• EXCERPTED RECORDS:
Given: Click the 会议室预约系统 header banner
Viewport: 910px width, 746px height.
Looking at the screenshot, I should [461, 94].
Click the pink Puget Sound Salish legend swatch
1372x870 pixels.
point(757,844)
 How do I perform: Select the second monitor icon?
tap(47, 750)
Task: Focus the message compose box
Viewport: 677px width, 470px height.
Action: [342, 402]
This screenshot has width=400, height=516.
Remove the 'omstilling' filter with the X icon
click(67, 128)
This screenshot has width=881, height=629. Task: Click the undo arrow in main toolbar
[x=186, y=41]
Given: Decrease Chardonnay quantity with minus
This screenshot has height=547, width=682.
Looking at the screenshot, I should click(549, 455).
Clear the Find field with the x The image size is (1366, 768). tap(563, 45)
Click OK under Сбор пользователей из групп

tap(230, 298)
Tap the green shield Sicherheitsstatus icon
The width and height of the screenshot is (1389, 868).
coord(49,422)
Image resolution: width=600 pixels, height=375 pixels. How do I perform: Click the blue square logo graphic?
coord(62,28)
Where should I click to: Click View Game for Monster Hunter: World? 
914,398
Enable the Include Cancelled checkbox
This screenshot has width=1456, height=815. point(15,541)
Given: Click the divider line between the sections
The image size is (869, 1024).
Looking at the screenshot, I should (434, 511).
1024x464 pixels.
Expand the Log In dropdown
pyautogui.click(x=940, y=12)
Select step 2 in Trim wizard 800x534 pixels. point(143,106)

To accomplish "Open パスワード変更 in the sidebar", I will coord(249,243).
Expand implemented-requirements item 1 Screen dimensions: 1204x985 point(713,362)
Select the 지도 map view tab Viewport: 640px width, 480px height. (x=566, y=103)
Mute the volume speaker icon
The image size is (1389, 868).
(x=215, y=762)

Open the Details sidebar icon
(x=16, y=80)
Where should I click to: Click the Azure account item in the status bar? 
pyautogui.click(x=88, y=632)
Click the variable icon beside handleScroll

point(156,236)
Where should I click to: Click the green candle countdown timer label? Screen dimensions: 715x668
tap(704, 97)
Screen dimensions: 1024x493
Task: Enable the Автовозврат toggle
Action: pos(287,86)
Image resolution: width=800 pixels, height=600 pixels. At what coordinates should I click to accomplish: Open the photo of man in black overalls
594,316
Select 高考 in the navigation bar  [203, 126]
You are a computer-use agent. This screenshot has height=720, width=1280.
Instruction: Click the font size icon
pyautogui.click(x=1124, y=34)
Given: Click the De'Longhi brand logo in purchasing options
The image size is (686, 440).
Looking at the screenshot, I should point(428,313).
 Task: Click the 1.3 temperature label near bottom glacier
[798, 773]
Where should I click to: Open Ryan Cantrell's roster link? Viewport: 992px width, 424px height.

• TASK STATEMENT: The range begins at the line containing "Given: Click the De'Longhi" and ends at the last line of the entries; reproduce it exactly.

• EXERCISE SOLUTION:
Given: Click the De'Longhi brand logo in purchasing options
The image size is (686, 440).
Looking at the screenshot, I should point(428,313).
 Task: Click the 1.3 temperature label near bottom glacier
[798, 773]
Where should I click to: Open Ryan Cantrell's roster link? Viewport: 992px width, 424px height.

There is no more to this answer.